Not to suggest something radical, but the discussion about grade grubbing raises several provocative questions.
1) Why do students change from inherently curious creatures who are naturally motivated to pursue their interests (not all of which, of course, may be what school requires), into "grubbers" who are primarily concerned with some "authority's" evaluation of them as reflected in grades? How do they learn to be this way? Who teaches them this attitude?
2) Assuming your answers to the above questions conform closely to my own, then I raise the more fundamental question: What is the justification for the grade system? Do we really believe that the alleged benefits of grades outstrip the inherent liabilities of virtually every grading system: namely the tendency for evaluation to drive "learning" and curriculum? If there are no conceivable alternatives to grades, is it appropriate for teachers to grade their own students? Isn't there an inherent contradiction in having teachers, who are supposed to support and encourage students, act as judges? Isn't there a conflict of interests for teachers if their OWN worth hangs on a similar system of evaluation (e.g., standardized test scores, "normal" grade distributions, etc.)?
3) Why do we blame students for being exactly what we teach them to be? Why are we surprised that they learn the fundamental lessons of school so well?

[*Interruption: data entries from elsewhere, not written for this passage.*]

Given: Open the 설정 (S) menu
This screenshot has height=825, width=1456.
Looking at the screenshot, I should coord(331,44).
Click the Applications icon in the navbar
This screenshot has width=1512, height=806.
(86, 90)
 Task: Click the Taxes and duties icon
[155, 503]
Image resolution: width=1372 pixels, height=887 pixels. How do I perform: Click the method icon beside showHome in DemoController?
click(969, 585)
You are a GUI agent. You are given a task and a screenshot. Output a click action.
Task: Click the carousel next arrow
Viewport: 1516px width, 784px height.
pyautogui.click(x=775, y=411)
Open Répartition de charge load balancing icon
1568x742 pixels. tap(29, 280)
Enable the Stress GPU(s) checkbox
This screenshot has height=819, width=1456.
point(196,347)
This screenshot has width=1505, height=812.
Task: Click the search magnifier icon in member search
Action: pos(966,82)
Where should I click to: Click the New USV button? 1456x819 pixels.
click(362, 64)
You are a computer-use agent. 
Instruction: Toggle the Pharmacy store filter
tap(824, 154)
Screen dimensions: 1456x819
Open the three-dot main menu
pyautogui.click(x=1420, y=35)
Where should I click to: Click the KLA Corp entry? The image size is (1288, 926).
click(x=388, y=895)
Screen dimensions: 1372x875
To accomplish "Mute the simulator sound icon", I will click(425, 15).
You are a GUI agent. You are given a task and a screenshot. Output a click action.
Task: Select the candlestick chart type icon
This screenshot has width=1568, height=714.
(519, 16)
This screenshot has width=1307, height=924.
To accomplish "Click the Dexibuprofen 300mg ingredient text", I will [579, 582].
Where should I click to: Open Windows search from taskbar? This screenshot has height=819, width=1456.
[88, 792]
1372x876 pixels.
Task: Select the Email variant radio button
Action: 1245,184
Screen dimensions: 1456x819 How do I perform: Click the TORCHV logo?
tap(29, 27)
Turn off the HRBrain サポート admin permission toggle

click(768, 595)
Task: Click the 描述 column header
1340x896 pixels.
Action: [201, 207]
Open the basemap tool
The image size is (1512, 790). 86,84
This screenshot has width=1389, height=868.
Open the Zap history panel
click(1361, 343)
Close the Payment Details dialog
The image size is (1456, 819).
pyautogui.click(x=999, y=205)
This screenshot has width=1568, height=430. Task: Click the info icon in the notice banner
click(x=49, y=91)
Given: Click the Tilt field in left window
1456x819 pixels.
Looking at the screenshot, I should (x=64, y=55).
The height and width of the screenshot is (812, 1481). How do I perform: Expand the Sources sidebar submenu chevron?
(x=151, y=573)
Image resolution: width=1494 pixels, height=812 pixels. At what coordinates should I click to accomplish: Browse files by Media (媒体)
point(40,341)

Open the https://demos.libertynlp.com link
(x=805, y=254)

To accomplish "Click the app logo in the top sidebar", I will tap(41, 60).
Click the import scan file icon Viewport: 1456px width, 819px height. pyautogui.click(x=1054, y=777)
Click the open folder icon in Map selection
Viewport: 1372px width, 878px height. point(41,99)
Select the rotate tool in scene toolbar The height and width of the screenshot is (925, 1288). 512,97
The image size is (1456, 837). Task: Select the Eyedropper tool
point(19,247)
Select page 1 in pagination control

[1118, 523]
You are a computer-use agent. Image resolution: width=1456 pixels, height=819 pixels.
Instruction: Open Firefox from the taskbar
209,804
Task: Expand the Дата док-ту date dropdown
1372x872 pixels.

Namely, that product, not quality, is what is valued. That being "right" is more important than understanding. That coming up with answers on a test under timed conditions is indicative of one's value as a human being.
If this sounds in any way bitter or accusatory, I don't apologize for sounding that way. I'm fundamentally tired of hearing complaints about what's wrong with our students. The answer, quite simply, comes down to their ability to reflect back to us PRECISELY what we teach them: WHADJYAGET? Not, What do you think?